SUPPLIED MATERIAL:
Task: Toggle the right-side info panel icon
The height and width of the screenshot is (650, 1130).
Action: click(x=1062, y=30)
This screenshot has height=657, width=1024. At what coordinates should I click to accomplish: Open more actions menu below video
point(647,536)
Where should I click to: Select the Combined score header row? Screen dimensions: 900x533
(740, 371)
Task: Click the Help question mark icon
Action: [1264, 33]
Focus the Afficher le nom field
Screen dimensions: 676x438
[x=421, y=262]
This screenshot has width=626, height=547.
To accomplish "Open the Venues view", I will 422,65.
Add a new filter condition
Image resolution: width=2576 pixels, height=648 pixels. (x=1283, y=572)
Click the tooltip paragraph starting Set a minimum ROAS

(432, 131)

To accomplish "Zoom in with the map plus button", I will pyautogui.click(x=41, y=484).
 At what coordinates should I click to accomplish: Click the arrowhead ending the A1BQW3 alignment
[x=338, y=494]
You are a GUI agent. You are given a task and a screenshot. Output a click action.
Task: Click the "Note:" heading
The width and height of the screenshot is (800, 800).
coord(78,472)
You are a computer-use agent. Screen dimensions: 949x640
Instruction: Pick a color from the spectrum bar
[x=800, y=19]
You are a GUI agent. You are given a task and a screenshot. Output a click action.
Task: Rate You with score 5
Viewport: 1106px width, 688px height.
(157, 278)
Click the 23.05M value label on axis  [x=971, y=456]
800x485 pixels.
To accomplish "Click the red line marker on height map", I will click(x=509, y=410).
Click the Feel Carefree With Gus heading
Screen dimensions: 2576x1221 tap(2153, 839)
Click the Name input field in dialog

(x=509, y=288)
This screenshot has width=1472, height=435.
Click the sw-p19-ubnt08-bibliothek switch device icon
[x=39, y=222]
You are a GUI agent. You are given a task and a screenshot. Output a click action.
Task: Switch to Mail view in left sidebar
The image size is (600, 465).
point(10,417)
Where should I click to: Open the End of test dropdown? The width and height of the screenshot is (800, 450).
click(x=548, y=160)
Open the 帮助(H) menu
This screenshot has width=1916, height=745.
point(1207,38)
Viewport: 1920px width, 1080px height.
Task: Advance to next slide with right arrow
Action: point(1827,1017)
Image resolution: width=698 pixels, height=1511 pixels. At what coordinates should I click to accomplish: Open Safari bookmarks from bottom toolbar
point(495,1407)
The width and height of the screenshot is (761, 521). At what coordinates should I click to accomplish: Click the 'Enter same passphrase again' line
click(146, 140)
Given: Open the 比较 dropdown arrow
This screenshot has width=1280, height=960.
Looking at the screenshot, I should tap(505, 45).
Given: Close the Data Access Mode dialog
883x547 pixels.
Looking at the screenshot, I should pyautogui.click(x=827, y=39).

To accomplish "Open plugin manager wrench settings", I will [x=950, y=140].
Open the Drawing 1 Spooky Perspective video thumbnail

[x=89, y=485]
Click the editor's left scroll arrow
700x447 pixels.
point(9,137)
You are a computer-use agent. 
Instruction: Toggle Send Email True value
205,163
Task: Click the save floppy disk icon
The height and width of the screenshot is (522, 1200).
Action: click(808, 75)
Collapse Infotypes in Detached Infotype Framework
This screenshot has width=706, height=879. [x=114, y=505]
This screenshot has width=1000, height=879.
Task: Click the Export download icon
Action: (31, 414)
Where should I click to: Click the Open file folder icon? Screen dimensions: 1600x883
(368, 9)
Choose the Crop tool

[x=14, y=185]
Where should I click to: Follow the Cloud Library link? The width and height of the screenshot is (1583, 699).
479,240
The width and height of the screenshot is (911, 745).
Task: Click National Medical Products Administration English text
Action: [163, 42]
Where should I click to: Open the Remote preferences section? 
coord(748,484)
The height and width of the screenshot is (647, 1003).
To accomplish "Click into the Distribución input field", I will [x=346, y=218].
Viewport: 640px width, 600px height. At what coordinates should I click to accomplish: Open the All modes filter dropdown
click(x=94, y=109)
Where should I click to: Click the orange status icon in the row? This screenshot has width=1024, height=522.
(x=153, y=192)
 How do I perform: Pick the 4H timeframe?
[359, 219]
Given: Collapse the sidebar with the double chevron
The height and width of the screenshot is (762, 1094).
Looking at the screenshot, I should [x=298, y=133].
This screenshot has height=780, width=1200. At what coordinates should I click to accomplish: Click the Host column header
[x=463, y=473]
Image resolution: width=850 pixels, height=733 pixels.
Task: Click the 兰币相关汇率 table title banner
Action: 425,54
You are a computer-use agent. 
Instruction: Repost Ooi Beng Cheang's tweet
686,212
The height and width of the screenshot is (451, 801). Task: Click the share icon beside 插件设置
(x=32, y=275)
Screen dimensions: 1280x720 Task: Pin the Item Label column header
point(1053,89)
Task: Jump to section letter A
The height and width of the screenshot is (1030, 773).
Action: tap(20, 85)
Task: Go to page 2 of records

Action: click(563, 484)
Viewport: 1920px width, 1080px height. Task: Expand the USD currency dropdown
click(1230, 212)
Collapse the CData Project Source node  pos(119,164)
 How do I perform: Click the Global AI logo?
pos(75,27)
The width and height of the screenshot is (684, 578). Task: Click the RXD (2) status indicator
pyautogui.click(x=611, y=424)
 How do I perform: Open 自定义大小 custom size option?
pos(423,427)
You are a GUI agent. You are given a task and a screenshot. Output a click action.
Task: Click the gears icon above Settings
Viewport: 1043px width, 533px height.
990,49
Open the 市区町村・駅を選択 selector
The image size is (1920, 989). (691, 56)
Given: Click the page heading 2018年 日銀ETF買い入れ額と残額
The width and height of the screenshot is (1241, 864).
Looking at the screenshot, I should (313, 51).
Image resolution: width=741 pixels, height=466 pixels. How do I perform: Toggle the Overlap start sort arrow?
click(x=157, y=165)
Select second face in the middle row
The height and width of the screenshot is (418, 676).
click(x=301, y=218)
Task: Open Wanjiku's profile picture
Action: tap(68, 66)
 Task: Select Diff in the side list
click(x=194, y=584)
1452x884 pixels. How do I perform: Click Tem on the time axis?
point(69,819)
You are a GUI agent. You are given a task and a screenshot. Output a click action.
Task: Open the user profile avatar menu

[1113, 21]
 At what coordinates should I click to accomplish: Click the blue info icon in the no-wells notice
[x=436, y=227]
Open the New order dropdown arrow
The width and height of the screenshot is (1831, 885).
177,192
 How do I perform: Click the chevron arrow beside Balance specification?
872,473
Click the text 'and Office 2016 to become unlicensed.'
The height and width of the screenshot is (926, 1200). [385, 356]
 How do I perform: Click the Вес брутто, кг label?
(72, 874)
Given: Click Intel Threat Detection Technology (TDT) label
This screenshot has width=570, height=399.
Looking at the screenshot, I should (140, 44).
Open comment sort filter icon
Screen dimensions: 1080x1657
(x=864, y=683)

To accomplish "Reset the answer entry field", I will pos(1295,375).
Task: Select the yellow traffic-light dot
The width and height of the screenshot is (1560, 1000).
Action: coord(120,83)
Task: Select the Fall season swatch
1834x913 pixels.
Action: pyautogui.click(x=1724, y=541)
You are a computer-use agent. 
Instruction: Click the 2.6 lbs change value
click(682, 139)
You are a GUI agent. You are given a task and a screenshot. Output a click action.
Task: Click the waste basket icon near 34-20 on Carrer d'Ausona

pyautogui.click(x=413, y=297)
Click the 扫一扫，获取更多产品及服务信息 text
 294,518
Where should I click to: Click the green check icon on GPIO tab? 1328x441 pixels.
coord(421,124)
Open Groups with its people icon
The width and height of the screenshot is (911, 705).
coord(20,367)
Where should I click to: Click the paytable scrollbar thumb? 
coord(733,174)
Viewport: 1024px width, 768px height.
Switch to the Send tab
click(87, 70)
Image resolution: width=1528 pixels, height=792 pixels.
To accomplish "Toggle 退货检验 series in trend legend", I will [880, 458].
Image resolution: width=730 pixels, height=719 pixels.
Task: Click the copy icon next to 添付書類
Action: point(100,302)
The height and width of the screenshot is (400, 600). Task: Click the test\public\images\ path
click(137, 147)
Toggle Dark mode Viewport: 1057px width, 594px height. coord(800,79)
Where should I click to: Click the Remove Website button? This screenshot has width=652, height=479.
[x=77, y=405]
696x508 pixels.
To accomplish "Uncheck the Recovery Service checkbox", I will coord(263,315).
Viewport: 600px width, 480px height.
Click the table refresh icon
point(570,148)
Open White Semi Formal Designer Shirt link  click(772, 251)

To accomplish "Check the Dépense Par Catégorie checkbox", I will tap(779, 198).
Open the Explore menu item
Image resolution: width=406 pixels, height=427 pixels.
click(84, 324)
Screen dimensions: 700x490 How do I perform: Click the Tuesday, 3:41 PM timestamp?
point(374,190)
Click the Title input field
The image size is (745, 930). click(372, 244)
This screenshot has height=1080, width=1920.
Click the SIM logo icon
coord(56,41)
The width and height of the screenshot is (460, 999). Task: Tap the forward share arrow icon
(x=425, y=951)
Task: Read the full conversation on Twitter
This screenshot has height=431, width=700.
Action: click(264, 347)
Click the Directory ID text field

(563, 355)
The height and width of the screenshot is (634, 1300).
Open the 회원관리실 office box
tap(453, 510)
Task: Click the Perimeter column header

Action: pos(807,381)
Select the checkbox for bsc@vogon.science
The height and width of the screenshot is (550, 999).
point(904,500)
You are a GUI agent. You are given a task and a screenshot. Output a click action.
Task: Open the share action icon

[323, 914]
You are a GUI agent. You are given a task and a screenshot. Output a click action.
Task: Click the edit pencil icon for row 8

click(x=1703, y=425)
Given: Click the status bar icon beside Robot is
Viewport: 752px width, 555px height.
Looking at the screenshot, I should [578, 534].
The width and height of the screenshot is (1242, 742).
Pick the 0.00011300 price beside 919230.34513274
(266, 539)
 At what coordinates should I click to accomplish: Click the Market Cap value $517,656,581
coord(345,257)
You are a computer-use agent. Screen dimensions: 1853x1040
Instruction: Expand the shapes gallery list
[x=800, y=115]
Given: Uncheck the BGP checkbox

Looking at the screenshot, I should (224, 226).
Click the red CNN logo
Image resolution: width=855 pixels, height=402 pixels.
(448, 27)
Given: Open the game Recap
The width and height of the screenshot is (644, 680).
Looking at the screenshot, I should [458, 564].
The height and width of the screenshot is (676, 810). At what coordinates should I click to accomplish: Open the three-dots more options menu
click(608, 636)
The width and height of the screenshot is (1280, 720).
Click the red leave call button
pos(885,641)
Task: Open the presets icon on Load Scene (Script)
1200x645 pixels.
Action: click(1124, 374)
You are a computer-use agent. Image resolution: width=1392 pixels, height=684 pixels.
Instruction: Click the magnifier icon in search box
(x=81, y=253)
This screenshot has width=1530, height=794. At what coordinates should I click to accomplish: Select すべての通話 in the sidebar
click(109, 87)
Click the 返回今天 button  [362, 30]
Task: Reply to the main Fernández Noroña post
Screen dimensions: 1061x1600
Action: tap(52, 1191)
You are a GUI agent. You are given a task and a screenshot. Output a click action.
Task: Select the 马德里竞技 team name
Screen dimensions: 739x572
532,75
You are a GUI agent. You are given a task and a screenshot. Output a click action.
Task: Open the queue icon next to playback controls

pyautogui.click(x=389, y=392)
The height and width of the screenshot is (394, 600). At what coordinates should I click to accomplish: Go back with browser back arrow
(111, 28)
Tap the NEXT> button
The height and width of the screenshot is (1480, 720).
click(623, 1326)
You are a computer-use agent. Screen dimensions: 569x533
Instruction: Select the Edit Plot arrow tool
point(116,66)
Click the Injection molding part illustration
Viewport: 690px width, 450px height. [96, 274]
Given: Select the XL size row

EXERCISE INSTRUCTIONS:
Gather each line in the data that holds the string "left".

EXERCISE OUTPUT:
Task: Switch to Mail view in left sidebar
Click the editor's left scroll arrow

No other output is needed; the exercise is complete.